Usually in CRM when we say trigger or what they do based on conditional messaging is if there is an event it sorts of guarantees a message is sent to the user. Think of it something like - if the user has made a purchase > 7 days send them a "We are missing you text". This is like a rule based trigger that will execute to send a message always.
Aampe trigger is "eligibility" not a rule
It means if you satisfy the conditions in a trigger you qualify from eligibility but doesn't guarantee you get a message. You didn't make a purchase in last 7 days, so you qualify but Aampe may or may not send you a message.
Question then is - if you are eligible then for how long? Because aampe doesn't want to make you eligible at the instance of when you have done something but it wants to make you eligible for a window of time / range.
7 days - in trigger if a contact is eligible they are then eligible for 7 days (calendar days - no rolling window)
Why 7 days? why not 8, 14 or something else. For this we need to understand campaigns, after which triggers was built as a new feature.
Campaigns - the OG eligibility concept
When we started, we had campaigns, campaigns had an audience and messages attached to it. Campaigns were just a shell attaching messages to audiences. Every time a user enrolled, they were enrolled for a period of a week, and they would get message slots during that week.

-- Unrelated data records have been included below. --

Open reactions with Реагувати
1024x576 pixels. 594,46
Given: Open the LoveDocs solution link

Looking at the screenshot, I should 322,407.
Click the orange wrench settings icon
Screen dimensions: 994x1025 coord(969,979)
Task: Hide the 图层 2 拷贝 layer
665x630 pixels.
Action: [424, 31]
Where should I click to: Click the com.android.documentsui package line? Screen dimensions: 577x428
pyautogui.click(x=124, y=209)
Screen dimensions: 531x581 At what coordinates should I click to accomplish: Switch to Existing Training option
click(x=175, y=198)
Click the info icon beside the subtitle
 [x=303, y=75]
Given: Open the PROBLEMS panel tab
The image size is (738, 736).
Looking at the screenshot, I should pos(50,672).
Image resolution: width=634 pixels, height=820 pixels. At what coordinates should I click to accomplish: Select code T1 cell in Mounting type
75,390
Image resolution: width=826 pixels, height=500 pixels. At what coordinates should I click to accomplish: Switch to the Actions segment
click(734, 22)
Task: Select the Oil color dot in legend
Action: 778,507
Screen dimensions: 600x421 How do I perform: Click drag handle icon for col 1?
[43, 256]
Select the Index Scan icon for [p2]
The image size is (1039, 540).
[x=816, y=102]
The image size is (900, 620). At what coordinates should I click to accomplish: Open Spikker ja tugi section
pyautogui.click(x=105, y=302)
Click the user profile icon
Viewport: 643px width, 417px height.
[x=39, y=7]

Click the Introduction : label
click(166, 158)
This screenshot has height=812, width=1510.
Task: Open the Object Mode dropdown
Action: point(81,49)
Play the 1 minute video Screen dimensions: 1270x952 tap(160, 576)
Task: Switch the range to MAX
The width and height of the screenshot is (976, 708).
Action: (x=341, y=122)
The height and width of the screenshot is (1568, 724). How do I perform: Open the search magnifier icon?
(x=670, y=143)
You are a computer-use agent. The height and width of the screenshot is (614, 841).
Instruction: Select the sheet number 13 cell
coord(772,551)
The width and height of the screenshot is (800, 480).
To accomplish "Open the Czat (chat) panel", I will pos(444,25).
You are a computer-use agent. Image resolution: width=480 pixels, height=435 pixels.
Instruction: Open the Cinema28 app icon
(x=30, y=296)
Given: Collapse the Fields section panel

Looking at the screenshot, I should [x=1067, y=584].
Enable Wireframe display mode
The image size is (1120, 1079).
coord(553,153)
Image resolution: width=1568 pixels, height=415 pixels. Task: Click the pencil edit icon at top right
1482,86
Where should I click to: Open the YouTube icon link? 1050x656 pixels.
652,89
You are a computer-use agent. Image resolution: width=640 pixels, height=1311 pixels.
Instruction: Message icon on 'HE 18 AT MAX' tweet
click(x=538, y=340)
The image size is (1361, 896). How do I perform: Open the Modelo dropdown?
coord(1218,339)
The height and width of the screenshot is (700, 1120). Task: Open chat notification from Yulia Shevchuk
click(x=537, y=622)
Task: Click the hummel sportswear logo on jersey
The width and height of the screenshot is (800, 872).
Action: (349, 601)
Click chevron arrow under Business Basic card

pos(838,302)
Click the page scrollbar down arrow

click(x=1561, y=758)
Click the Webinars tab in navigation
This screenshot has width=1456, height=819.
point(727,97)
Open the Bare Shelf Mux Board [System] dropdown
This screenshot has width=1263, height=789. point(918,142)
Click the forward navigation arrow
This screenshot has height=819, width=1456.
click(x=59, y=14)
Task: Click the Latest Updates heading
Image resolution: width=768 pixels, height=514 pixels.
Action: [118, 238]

The system would evaluate: "Is this contact part of this audience? Do they have slots assigned?" This weekly enrollment period is why we use 7 days in our triggers - it's based on our original campaign allocation design.
The campaign allocation process would wake up daily to check:
- If a contact is still part of the audience
- If they have assigned slots
- If their allocation has expired
This allocation system would:
- Keep your allocation if you still fulfill the conditions
- Remove you from the allocation if you no longer fulfill the conditions
- Give you a new allocation if you fulfill conditions for different audiences/campaigns
This is the foundation of how our campaign allocations still work today, though we've built additional functionality on top of it.
Is eligibility calculation a rolling window?
If the campaign allocation looks at eligibility every day how does this scenario play out:
- Day 0(T): Campaign allocation checks and makes a contact eligible for next week (till T+7) - picks up 3 slots based on frequency
- Day 1: Campaign allocation checks and makes a contact eligible for next week (till T+1 to T+8)? - will it pick additional slots - is it rolling window basically?
- Day 2: One slot was used to send message, now campaign allocation will it pick up new slots since there is only 2 slots configured but the frequency may allow more?
All eligibility is on 7 day calendar and not rolling. This means if a contact gets eligible on Monday they are eligible till Sunday EOD, and everyday the campaign allocation runs and checks whether they are still eligible. If yes the eligibility is still till Sunday EOD if not they are kicked out of the eligibility for that audience.
Slots that were selected or assigned the first time you were made eligible is referred to as "Schedules" we discuss this in a different document/section later.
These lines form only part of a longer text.